WHAT IS BEING ASKED
Write the next part of the abstract on multi-task learning for chest X-ray analysis, starting right after its last sentence.

Semantic-Enriched Multi-Task Learning Enhances Chest Radiograph Analysis in Both AP and PA Views

PURPOSE: To address performance degradation in automated chest X-ray (CXR) interpretation for anteroposterior (AP) views compared to posteroanterior (PA) views, we developed and evaluated deep learning (DL) modesl to enhance semantic understanding, robustness, and general performance. Existing approaches often suffer from label noises, ambiguous findings, and domain mismatches from pretraining non-clinical data. We hypothesized that learning deeper semantic structures could improve classification of predefined abnormalities and generalize better across views.
METERIALS AND METHOD: Model 1 was a standard classification network with an ImageNet-pretrained encoder to classify five chest abnormalities: consolidation (CSN), pneumothorax (PTX), nodule or mass (NDL), fibrosis (FIB), and pleural effusion (PEF). Model 2 added an image reconstruction decoder, in comparison to model 1, to promote semantic feature learning while sharing the same classification task. Both models were fully fine-tuned with basic augmentations using 1,600,905 CXR images from three public datasets and four private hospitals (82.09% normal). External evaluation was performed using a separate private dataset (10,836 images; 35.83% normal) and the public ChestX-Det dataset (2,216 images; 24.55% normal).

SUPPLIED INFORMATION
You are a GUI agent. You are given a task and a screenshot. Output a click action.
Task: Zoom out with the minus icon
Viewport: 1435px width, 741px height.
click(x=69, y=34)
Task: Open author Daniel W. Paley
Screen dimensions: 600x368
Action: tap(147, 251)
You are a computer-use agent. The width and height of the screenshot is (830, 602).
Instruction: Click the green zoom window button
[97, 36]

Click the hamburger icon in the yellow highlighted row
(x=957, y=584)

WRITTEN REPLY
RESULTS: Model 2 showed overall performance gains when evaluating with AP, PA and collective view images improving mAUROC of 0.019 (AP: +0.0179, PA: +0.0223) in public and 0.0286 (AP: +0.0358, PA: +0.0359) in private dataset when compared to model 1. In the public dataset, the AP-PA AUROC gap was modestly reduced (Model 1: -0.0198; Model 2: -0.0158). In the private dataset, the gap remained stable (Model 1: +0.0496; Model 2: +0.0497). For individual findings, Model 2 improved view consistency for PTX (ΔAUROC: -0.1023 to -0.0211, p=0.0089) and FIB (ΔAUROC: +0.1309 to +0.0995, p=0.0002) in the public dataset. In the private dataset, CSN, FIB, and NDL showed favorable but non-significant trends. No notable differences were observed for PEF.
CONCLUSION: Adding a reconstruction task to abnormality classification improved model performance under full fine-tuning, irrespective of view. The dual-task model selectively enhanced robustness for PTX and FIB, reducing AP-PA gaps. Semantic-aware learning strategies improved view-invariant consistency and may enhance the reliability and fairness of AI-assisted chest X-ray interpretation in clinical practice.